Kolejny interesujący tydzień na warszawskiej giełdzie. Kolejny zakończony "na zielono". Jak tak dalej pójdzie, to posiadacze akcji wpadną w nałóg regularnego zarabiania pieniędzy. Wprawdzie szerokość rynku pozostawia wiele do życzenia, ale przez ostatnie dwa tygodnie można było na niektórych akcjach zarobić nawet kilkadziesiąt procent. Jak na bessę, to nieźle.
Sprawcą poprawy klimatu na światowych rynkach finansowych okazał się Citigroup. Prezes banku pochwalił się dobrymi wynikami w pierwszych miesiącach tego roku, zaskakując analityków, zwłaszcza tych, którzy przewidywali upadek amerykańskiego kolosa. Mocno przeceniony w ostatnim czasie sektor bankowy zyskał na całym świecie, również w Polsce.
Ciekawostką jest fakt, że nasza giełda wyprzedziła ogólnoświatową poprawę nastrojów. Trudno przewidzieć, jak długo nasi inwestorzy będą ignorować złe dane płynące z gospodarki amerykańskiej, ale wydaje się, że obecna siła polskiej giełdy jest nieprzypadkowa. Indeksy warszawskiej giełdy zaczęły spadać dużo wcześniej niż indeksy giełd zachodnich czy giełdy amerykańskiej, więc wzrosło prawdopodobieństwo wystąpienia dużej korekty bessy.

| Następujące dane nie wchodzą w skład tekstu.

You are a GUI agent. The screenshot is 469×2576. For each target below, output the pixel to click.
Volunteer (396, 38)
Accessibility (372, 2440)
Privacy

Poprawa koniunktury, a zwłaszcza duża siła naszej giełdy jest spowodowana również zmianą postrzegania Polski w oczach inwestorów zagranicznych. "Interwencje słowne" przedstawicieli rządu i prezesa NBP przyniosły skutek - złoty zaczął się gwałtownie umacniać. Nagle okazało się, że nasza gospodarka jest jedną z najlepszych w Europie (tuż za Finlandią), złotówka jest niedowartoś-iowana, a polskie akcje tanie.
Nie ma co się łudzić, że takie przeświadczenie będzie trwać wiecznie. Jak przyjdą spadki na Wall Street, to pewnie spadać będą również nasze indeksy. Niemniej jednak, zmiana postrzegania Polski może sprawić, że siła relatywna WIG20 nad S&P500 się utrzyma.